MORE ABOUT TRIAL BUNDLES: MOST OF THE STUFF IN THEM IS USELESS (APPARENTLY)
The decision discussed earlier today of Dowdall -v- William Kenyon & Sons Ltd  EWHC 2822 (QB) contained an interesting observation that I wanted to deal with separately. It concerns the “usefulness” of trial bundles.
OBSERVATIONS ON THE BUNDLES
- The Claimant has served a witness statement by him, and another by his present solicitor, Mr. Johnson. I have also considered the statement which he made in the First Action. I did not hear oral evidence. In the case of the Claimant, that was because he is not well, and no-one wished to cross-examine him. His evidence is of limited relevance to the issues which I have to resolve. Mr. Johnson was not cross-examined but I heard submissions about the sufficiency of his evidence on certain significant matters. The court was supplied with 5 bundles of documents. I indicated that pre-reading of all that material had been impossible and that I was going to decide the case on the basis of the written material which was drawn to my attention during the hearing or in the Skeleton Arguments. Documents which were not drawn to my attention by these means are not, so far as I am concerned, part of the evidence merely because they appear in a Bundle but have not been mentioned by anyone. Counsel accepted this approach and I heard conspicuously careful and helpful submissions on behalf of all 4 parties.
SO FIVE BUNDLES AND MOST OF THE DOCUMENTS IN THEM WERE NOT READ
It is perhaps not surprising that the most read post on this blog is the post on the preparation of trial bundles. Considerable expense, time and effort (and a few trees) could be saved if the parties produced bundles that contained only the relevant documents as opposed to every single conceivable document.

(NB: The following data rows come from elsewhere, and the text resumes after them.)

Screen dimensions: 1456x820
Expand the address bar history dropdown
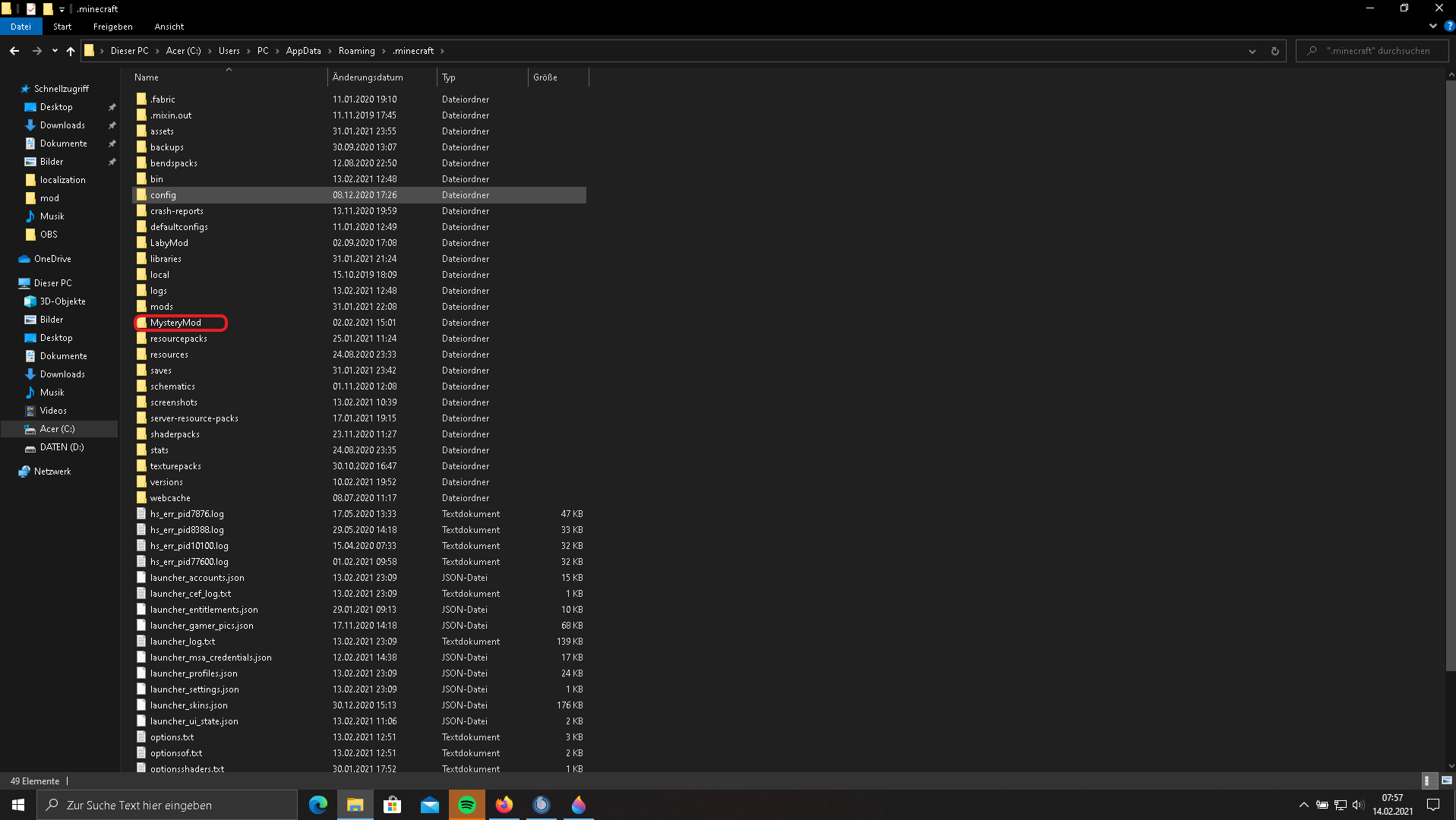coord(1252,51)
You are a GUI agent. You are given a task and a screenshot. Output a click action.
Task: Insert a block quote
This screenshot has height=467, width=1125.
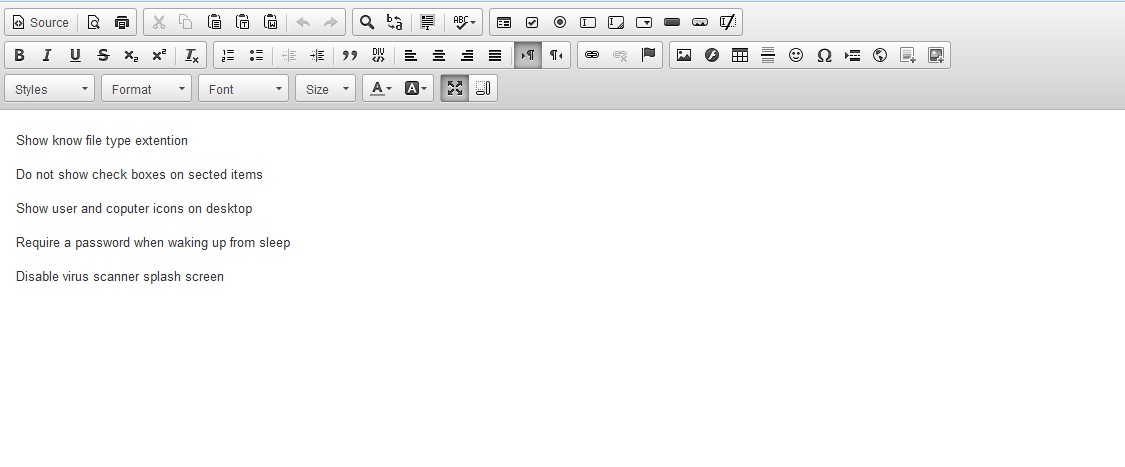[350, 56]
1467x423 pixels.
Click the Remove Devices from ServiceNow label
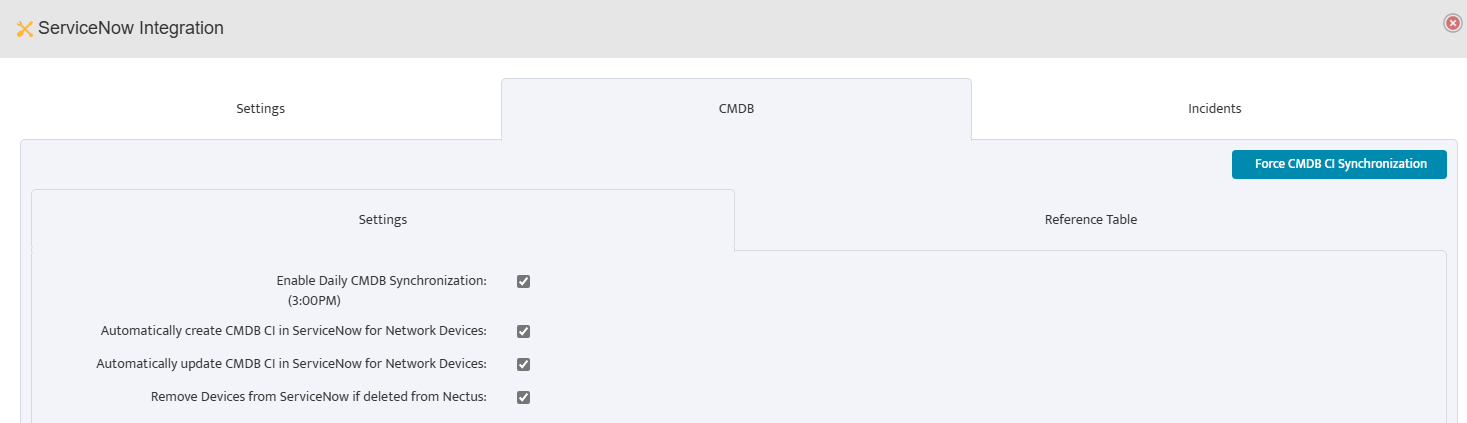click(x=318, y=397)
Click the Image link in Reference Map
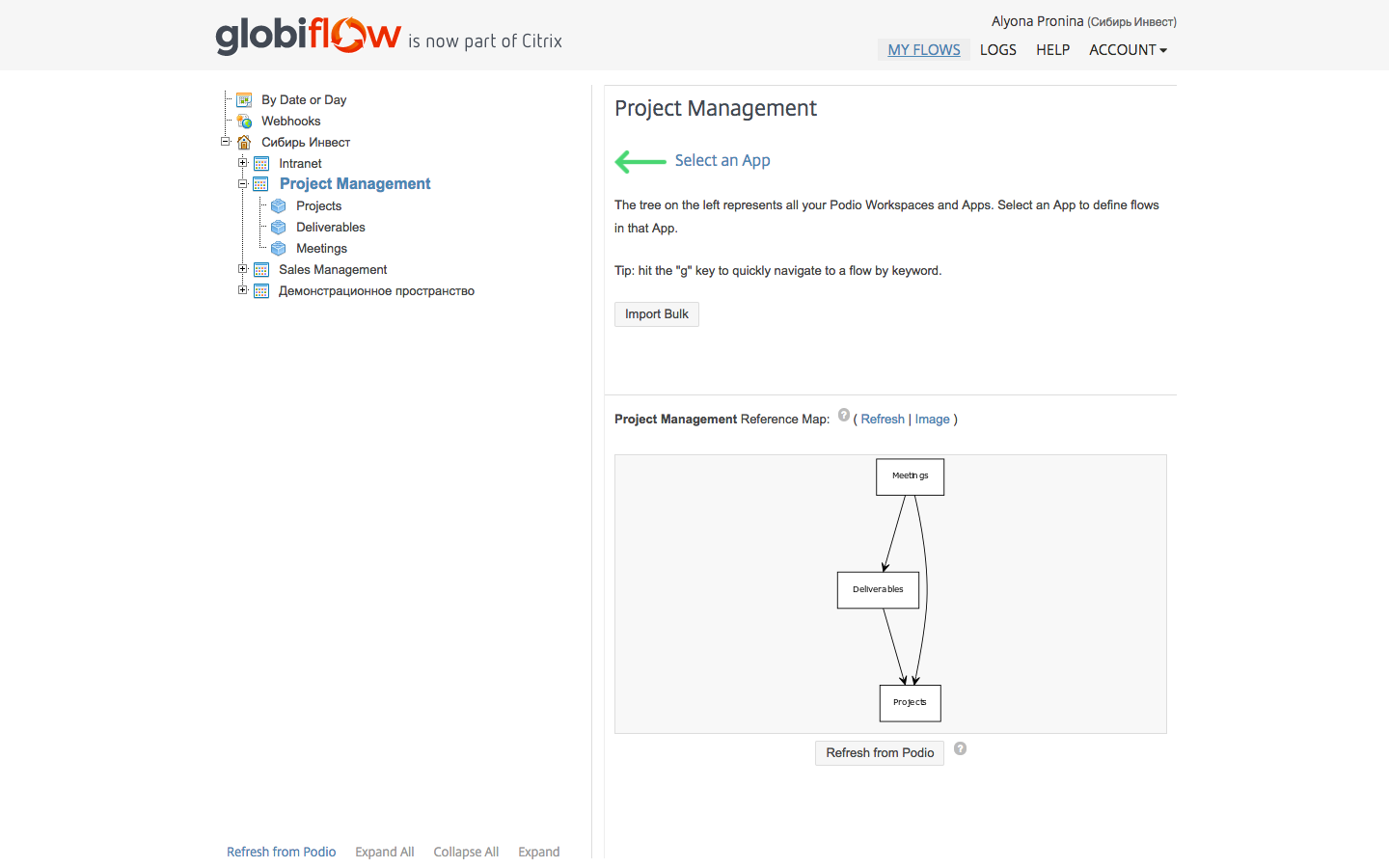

It would be wonderful to limit the bundles to the documents we thought relevant. But woe betide the solicitor who excludes something the judge thinks relevant, after much argument running over several days. So it’s safer to put it all in.
Also, the big problem is what can one do about it. On a recent trial I had, I had suggested about 100 pages of documents which were relevant and would be referred to.
The opponent’s solicitor INSISTED on including every disclosed document (including the 84 year old Claimant’s medical records since birth).
There were three trial bundles per set, and of course seven sets to be printed, resulting in the depletion of a small sized rainforest. And of course the case settled on the door of the court meaning not a single one of the pieces of paper was ever looked at. But even if it hadn’t, what are we to do? We can not refuse to include the documents in the bundle.
I have another one, application for relief from sanctions, opponent insisting and demanding that every inter-solicitor correspondence and email be included. Him being one of these solicitors I suspect has only one case, there are an awful lot of them. In my view, not a single one of these items of correspondence is remotely relevant to the question of whether a four hour delay in filing Precent H should be excused or not. Indeed, after the recent earthquake in the Court of Appeal it seems to me beyond question that the opponent should be agreeing to the application by consent. But no, they want emails included saying such useful things as “Please could you confirm that your letter sent dated 30th July was actually not sent by you until the 1st August, failing which we will draw your conduct to the court’s attention”.
Perhaps the rules should impose an automatic penalty of say £100 deducted from any costs order in favour of a party who includes a page in a trial bundle not subsequently referred to, payable per page.
This is an area where lawyers cannot win. Judges will moan if the bundle is too big (ie, contains material which is not referred to) and moan if it is too small (ie, omits material which turns out to be relevant at the hearing). If the solicitors disagree over what should be in the bundle and threaten to apply for costs orders against each other, judges will moan about that too.
The obvious (and surely correct) thing to do is include too much, rather than too little, and identify the key documents in the skeleton argument.
In relation to trial bundles, PD39A says “where it is not possible to agree the contents of the bundle, a summary of the points on which the parties are unable to agree should be included.”
The (surprisingly useful) Handbook for Litigants in Person (which should be required reading for any newly-qualified litigator, never mind LIPs) says this at paragraphs 15.32-15.33:
“The contents of the trial bundle must be agreed. This is straightforward. The
party responsible for the bundle should prepare a draft index which he sends to
his opponent. The opponent should check very carefully that all the documents
he wants in the bundle are listed in the index, and if they are not he should
inform the first party that he wishes to have the further documents in the
bundle (it is usually helpful to amend the index). The first party must then
include the documents. There is no room for gamesmanship.
There will be occasions that one party will object to the inclusion of particular
documents either on the grounds of relevance or on the grounds of privilege.
Quite frankly there is usually little purpose served arguing about relevance. If
the other side insists, have the document in the bundle. (If there are many such
documents it may be possible to argue about the cost involved later).”